E’ questa duplice lettura registica che potenzia la complessa figura di Medea – Costantini, amalgamata nella dualità caratteriale del personaggio attraverso le differenze sostanziali dei due testi: Giasone, nel testo di Euripide, esalta l’umanità di Medea supplice, descrivendola come moglie tradita, dunque donna vittima la cui disperazione la condurrà a diventare furente. Mentre in Seneca, Giasone in preda all’angoscia si dichiara costretto a prendere tale decisione per amore dei figli e, dunque, ripudiando la moglie straniera Medea, può sposare Creusa, figlia di Creonte e re di Corinto.
Quest’accurato allestimento ci fa comprendere come attraverso i poemi omerici viene iniziata a livello letterario una vera e propria tipizzazione della donna: poco importa se queste erano virtuose come Alceste o Antigone, oppure considerate proterve, o vittime e carnefici al contempo come Clitennestra, Medea o Fedra.
Se si pensa a Medea come fratricida e infanticida, che si ribella al marito, sfida i sovrani, evidenziando indecifrabili inquietudini di dolore e di passionalità, si capisce come il lamento di Medea sia la prima contrapposizione ideologica della condizione femminile. Medea non parla per sé.
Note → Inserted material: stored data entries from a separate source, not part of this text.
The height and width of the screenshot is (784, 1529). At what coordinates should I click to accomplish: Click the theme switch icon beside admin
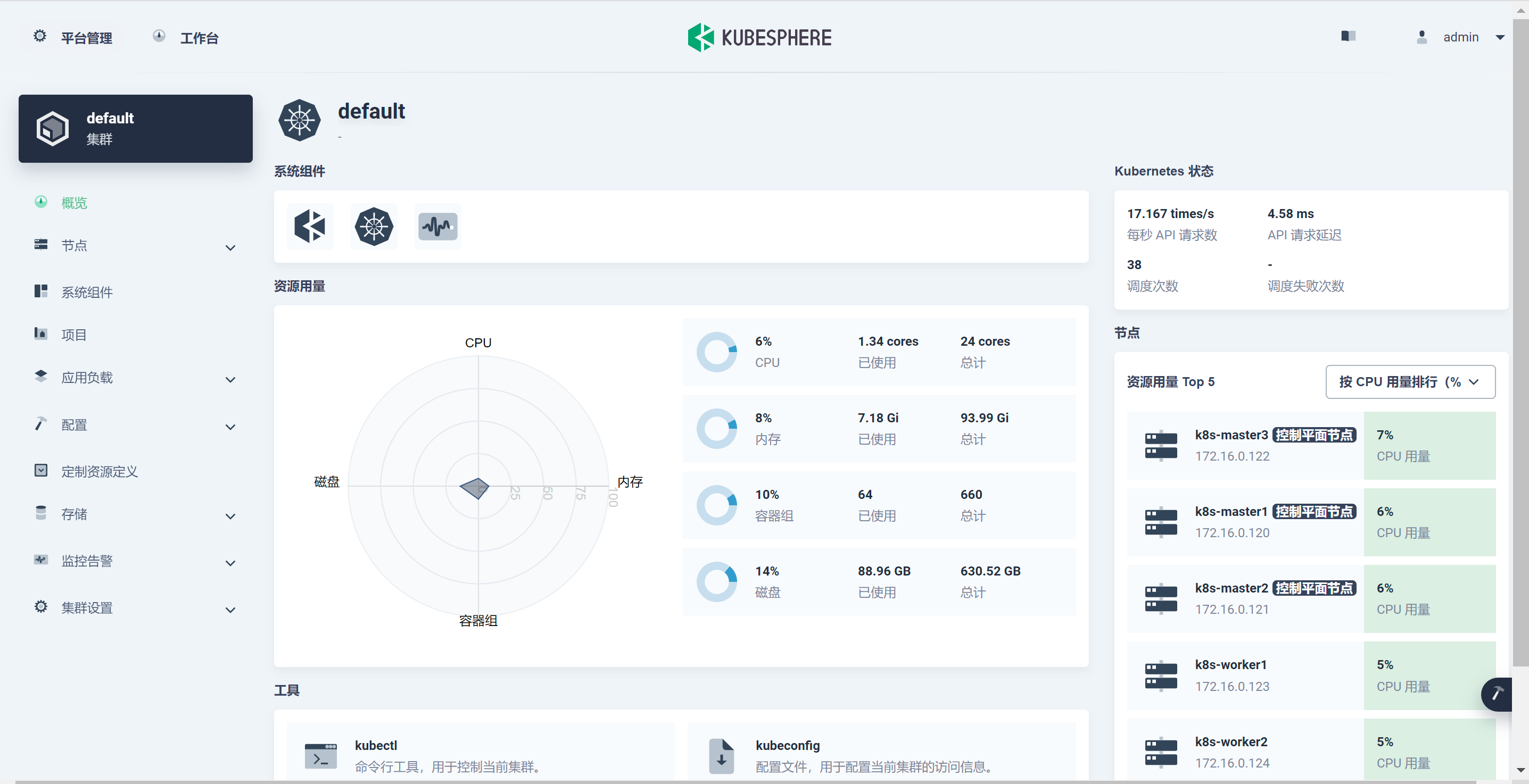click(1348, 37)
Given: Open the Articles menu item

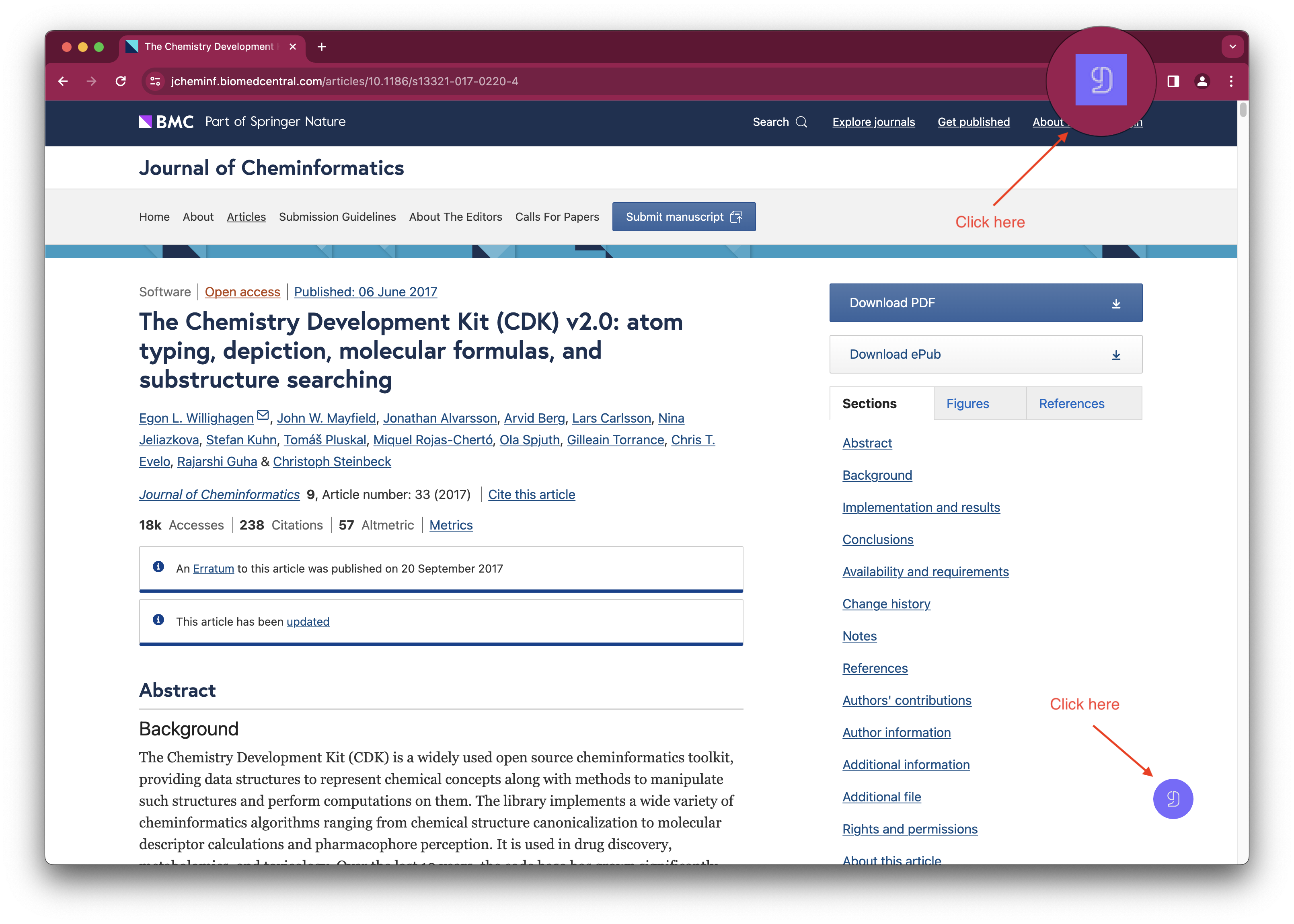Looking at the screenshot, I should point(246,217).
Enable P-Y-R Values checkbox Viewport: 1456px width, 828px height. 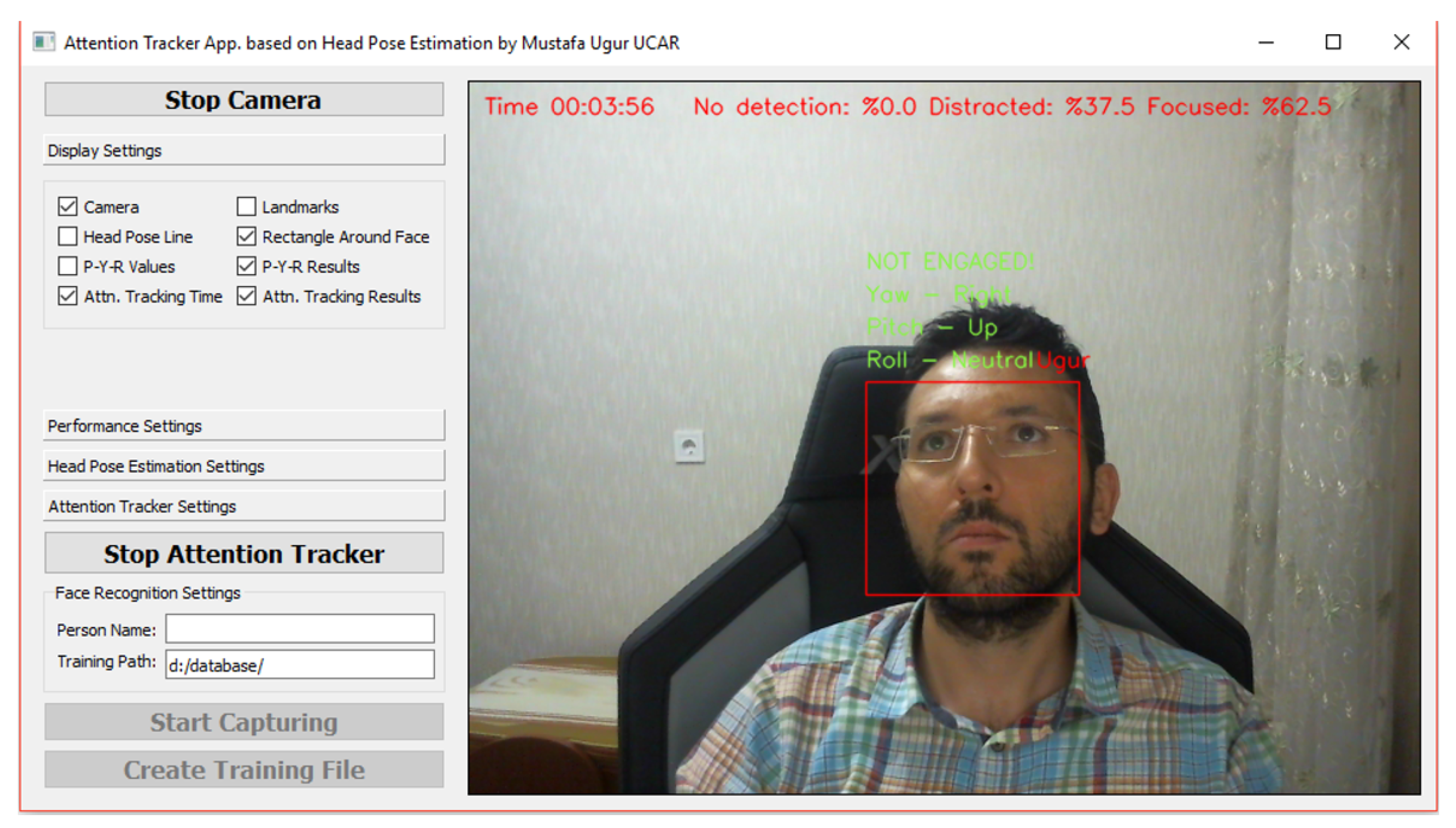tap(68, 265)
Lei dice: “Noi donne…” soprattutto lo dice come madre che uccidendo i propri figli usa l’estrema violenza irrazionale contrapponendola alla razionalità patriarcale della civiltà greca.
Prolungati e sostenuti applausi elargiti da una calorosa platea, sia durante le scene di coinvolgente pathos, che alla fine della rappresentazione.